Acute phase reactants such as ESR and CRP may become elevated as in most inflammatory processes.

 

 

ESR and CRP levels are increased in only about 40% of patients.

 

 

RF and anti-CCP antibodies are classically absent in psoriatic arthritis.

 

 

A negative rheumatoid factor is considered to be a criterion for the diagnosis of psoriatic arthritis.

 

 

There is a positive rheumatoid factor in about 2 to 10% of patients with a diagnosis of psoriatic arthritis, and approximately 5% are positive for anti-CCP antibodies.

 

 

ANA positive titer of  >1:80 in 14% in patients with psoriatic arthritis.

 

Treatment based on disease severity, degree of joint damage, the extent of extra-articular disease, patient preference, and other co-morbidities.

 

Evaluation includes peripheral joints, entheses, digits, axial involvement, and skin and nails is crucial. 

Various parameters used in assessing disease activity in psoriatic arthritis:

Harbingers of a severe disease course and poor prognosis: large number of actively inflamed joints or polyarticular presentation, elevated ESR, clinical or radiographic damage, loss of function, and diminished quality of life.

It is a debilitating disease requiring targeted treatment with frequent monitoring and follow-up care. 

Complete symptomatic relief is achievable.

A  majority of patients continue to have persistent inflammatory disease.

Features associated with severe disease course and poor prognosis include:  a large number of actively inflamed joints, elevated ESR, clinical or radiographic damage, loss of function, and diminished quality of life.

It is considered to be a debilitating.

The  disease requires targeted treatment with frequent monitoring.

While symptomatic relief is achievable, the majority of patients continue to have persistent inflammatory disease.

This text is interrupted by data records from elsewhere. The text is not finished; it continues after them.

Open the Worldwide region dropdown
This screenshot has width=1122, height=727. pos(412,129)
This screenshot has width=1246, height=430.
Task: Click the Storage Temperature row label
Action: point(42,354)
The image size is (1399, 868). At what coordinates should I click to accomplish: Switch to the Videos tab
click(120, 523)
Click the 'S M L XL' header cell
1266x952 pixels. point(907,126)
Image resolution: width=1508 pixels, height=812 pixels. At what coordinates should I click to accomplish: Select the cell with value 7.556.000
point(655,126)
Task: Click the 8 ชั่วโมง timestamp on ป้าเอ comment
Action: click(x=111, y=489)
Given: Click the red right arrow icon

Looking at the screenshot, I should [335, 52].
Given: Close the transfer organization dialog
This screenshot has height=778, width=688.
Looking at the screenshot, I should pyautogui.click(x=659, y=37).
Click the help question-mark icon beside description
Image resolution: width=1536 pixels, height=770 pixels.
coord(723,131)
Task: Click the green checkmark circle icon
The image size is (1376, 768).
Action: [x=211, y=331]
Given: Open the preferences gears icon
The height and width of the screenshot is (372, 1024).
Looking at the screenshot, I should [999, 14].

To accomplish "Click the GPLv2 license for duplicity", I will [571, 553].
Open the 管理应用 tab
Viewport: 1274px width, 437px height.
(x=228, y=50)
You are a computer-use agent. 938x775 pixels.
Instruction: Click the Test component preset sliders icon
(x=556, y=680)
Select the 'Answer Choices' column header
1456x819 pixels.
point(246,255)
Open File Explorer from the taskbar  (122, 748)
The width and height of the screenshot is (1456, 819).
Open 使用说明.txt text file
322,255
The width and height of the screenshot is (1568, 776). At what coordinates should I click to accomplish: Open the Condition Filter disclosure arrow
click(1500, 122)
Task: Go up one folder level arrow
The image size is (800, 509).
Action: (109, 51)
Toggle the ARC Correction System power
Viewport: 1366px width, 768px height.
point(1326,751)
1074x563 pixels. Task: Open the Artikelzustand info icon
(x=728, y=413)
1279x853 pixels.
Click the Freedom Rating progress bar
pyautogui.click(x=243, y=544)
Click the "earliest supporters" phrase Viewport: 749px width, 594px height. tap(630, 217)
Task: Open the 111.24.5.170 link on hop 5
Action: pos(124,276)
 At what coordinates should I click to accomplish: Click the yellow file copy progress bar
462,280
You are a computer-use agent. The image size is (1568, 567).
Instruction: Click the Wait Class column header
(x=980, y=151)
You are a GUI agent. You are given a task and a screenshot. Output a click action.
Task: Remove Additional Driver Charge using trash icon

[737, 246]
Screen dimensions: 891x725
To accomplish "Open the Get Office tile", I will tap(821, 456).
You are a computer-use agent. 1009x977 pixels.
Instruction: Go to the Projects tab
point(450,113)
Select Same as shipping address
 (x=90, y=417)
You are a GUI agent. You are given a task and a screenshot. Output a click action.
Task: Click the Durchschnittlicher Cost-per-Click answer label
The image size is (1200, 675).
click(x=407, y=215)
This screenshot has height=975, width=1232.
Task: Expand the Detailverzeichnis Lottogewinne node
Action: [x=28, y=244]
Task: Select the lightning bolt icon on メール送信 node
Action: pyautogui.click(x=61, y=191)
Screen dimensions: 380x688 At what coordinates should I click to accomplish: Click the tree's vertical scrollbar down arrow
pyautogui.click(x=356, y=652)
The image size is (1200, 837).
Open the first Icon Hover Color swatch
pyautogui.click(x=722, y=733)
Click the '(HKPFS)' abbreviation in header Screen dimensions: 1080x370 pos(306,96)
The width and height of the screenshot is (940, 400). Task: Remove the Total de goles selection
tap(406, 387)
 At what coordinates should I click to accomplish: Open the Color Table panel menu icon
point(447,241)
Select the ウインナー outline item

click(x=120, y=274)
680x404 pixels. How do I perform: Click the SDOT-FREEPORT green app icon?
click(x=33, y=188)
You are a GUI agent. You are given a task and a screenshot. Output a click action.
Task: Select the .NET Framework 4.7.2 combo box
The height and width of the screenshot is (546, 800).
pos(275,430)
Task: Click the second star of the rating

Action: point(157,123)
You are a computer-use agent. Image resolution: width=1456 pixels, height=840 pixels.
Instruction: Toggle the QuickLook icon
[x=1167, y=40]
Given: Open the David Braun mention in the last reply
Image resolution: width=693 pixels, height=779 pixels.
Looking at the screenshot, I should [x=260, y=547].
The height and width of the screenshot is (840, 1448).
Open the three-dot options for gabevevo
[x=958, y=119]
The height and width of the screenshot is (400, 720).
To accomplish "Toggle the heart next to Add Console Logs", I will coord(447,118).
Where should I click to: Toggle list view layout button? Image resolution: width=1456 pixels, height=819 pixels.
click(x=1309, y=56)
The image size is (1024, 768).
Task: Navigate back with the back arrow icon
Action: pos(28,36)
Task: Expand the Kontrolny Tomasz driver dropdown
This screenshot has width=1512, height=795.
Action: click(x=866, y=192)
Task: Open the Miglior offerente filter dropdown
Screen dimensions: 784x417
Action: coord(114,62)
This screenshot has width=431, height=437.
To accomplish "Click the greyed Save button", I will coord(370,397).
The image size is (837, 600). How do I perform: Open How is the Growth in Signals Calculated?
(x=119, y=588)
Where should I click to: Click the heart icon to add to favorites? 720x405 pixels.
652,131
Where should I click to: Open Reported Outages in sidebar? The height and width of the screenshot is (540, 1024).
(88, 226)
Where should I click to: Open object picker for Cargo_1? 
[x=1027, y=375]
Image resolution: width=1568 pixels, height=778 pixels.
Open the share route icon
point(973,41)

Management requires education  of the fluctuating nature of the disease, and counseling of the chronic nature of psoriatic arthritis and the importance of exercise, smoking cessation, weight loss, physical therapy, and occupational therapy. 

Exercise is encouraged to restore joint function. 

Non-pharmacological therapies of psoriatic arthritis include: physical therapy, occupation therapy, exercise program, and smoking cessation.

The type of treatment initiated depends on the presentation: peripheral arthritis, enthesitis, dactylitis, axial disease, and skin/nail disease.

In treatment-naïve patients, NSAIDs are useful for mild peripheral arthritis.

Mild to moderate peripheral arthritis may be treated with conventional synthetic DMARDs (disease-modifying antirheumatic drug ) such as methotrexate or occasionally sulfasalazine.

Sulfasalazine is not effective for skin disease.

 

 

Severe peripheral arthritis treatment is usually with biologic DMARDs, especially TNF (tumor necrosis factor) inhibitors.

 

 

Axial disease and enthesitis are usually treated the similarly, but  there is a minimal role of conventional DMARDs. 

 

 

Patients who fail NSAIDs should automatically transition to biologic DMARDs.

 

 

A TNF inhibitor is usually recommended over an IL-17 inhibitor, IL-12/23 inhibitor, abatacept, or tofacitinib.

 

 

An IL-17 inhibitor is usually recommended over an IL-12/23 inhibitor, abatacept, or tofacitinib.

 

 

An IL-12/23 inhibitor is usually recommended over abatacept or tofacitinib.

 

 

In patients with severe psoriasis, an IL-12/23 inhibitor or an IL-17 inhibitor may be used instead of a TNF inhibitor.

 

 

Tofacitinib may be used instead of a TNF inhibitor in patients preferring oral medication who do not have severe psoriasis.

 

 

Guidelines recommend a TNF inhibitor over conventional synthetic DMARDs as a first-line treatment in treatment-naïve psoriatic arthritis patients.

 

The percentage of patients  with psoriatic arthritis with a clinical response was significantly higher with who Upadacitinib than with placebo.